Dataset records Start Marker

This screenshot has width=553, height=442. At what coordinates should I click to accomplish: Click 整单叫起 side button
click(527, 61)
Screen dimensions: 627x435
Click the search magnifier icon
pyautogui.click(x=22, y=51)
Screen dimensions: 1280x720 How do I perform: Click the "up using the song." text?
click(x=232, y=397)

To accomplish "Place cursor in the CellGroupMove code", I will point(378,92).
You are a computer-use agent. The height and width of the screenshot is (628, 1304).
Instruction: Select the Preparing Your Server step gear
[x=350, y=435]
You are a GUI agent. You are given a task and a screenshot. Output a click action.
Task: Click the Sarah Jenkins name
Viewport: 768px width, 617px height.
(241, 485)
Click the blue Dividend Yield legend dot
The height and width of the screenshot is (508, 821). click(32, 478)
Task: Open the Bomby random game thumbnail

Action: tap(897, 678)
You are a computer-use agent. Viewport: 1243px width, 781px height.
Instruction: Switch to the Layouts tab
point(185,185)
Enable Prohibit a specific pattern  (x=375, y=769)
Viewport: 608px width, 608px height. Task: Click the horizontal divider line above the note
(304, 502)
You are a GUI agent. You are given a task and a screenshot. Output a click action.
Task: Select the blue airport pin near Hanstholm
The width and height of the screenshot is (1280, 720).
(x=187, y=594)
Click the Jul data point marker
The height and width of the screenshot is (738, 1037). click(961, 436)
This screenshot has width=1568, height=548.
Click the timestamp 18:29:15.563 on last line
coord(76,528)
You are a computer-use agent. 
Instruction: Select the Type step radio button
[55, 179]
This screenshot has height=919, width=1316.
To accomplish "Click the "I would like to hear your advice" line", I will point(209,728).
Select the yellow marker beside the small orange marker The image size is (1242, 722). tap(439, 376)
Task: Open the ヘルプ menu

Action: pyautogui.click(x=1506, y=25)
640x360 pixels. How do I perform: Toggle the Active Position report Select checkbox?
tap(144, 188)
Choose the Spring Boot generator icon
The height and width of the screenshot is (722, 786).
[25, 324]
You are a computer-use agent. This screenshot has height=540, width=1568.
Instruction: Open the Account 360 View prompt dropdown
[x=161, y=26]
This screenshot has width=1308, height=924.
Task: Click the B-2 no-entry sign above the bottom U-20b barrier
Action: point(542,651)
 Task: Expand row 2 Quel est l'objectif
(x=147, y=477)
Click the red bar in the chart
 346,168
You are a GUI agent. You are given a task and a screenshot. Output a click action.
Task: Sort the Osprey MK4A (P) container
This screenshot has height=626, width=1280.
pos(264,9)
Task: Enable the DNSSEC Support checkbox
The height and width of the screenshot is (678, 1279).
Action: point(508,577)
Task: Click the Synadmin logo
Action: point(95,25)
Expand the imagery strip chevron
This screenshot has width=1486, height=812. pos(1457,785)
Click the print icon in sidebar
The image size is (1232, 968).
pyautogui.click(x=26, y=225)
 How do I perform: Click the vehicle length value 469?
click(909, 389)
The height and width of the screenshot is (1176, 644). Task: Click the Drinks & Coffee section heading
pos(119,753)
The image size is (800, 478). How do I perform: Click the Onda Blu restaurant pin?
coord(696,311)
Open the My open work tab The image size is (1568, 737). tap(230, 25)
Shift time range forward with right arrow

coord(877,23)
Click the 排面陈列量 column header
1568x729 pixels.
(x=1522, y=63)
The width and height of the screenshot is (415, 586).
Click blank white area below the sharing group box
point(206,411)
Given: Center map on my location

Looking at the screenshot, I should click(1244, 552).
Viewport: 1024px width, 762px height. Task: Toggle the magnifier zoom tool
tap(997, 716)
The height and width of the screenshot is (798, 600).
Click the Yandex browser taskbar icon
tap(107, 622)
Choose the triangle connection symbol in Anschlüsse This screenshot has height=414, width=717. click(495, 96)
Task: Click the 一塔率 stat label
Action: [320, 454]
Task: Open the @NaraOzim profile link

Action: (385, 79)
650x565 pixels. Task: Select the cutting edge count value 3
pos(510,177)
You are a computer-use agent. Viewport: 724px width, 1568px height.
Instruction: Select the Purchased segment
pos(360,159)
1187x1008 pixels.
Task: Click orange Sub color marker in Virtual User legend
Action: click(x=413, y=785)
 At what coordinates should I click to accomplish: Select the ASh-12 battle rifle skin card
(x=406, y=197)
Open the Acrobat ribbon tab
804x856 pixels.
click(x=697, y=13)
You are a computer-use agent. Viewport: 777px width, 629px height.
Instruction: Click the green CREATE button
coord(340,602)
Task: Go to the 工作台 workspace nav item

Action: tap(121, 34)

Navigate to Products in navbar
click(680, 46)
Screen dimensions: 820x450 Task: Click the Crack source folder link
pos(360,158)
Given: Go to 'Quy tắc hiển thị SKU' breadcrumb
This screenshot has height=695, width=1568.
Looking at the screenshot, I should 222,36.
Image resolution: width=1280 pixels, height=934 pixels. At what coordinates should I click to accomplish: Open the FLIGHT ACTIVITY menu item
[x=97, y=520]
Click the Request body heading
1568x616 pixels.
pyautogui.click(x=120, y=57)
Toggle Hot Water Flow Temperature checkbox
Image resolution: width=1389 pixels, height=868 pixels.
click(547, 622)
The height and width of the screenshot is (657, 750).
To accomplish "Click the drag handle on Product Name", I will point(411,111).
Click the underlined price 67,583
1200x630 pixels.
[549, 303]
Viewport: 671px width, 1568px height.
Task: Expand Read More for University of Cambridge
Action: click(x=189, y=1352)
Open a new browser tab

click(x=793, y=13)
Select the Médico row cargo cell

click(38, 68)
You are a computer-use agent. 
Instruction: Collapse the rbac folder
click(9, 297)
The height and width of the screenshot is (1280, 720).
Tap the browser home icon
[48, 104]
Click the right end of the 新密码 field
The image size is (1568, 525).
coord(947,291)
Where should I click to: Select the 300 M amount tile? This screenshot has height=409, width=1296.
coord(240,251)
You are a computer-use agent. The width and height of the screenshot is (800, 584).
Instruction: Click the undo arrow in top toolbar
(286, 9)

Dataset records End Marker

◆ Instructions to follow ◆
Taking the entries above, write out exactly each line from the one holding "Task: Click the Sarah Jenkins name" to the one holding "This screenshot has height=919, width=1316.", both included, and stop there.

◆ Output ◆
Task: Click the Sarah Jenkins name
Viewport: 768px width, 617px height.
(241, 485)
Click the blue Dividend Yield legend dot
The height and width of the screenshot is (508, 821). click(32, 478)
Task: Open the Bomby random game thumbnail

Action: tap(897, 678)
You are a computer-use agent. Viewport: 1243px width, 781px height.
Instruction: Switch to the Layouts tab
point(185,185)
Enable Prohibit a specific pattern  (x=375, y=769)
Viewport: 608px width, 608px height. Task: Click the horizontal divider line above the note
(304, 502)
You are a GUI agent. You are given a task and a screenshot. Output a click action.
Task: Select the blue airport pin near Hanstholm
The width and height of the screenshot is (1280, 720).
(x=187, y=594)
Click the Jul data point marker
The height and width of the screenshot is (738, 1037). click(961, 436)
This screenshot has width=1568, height=548.
Click the timestamp 18:29:15.563 on last line
coord(76,528)
You are a computer-use agent. 
Instruction: Select the Type step radio button
[55, 179]
This screenshot has height=919, width=1316.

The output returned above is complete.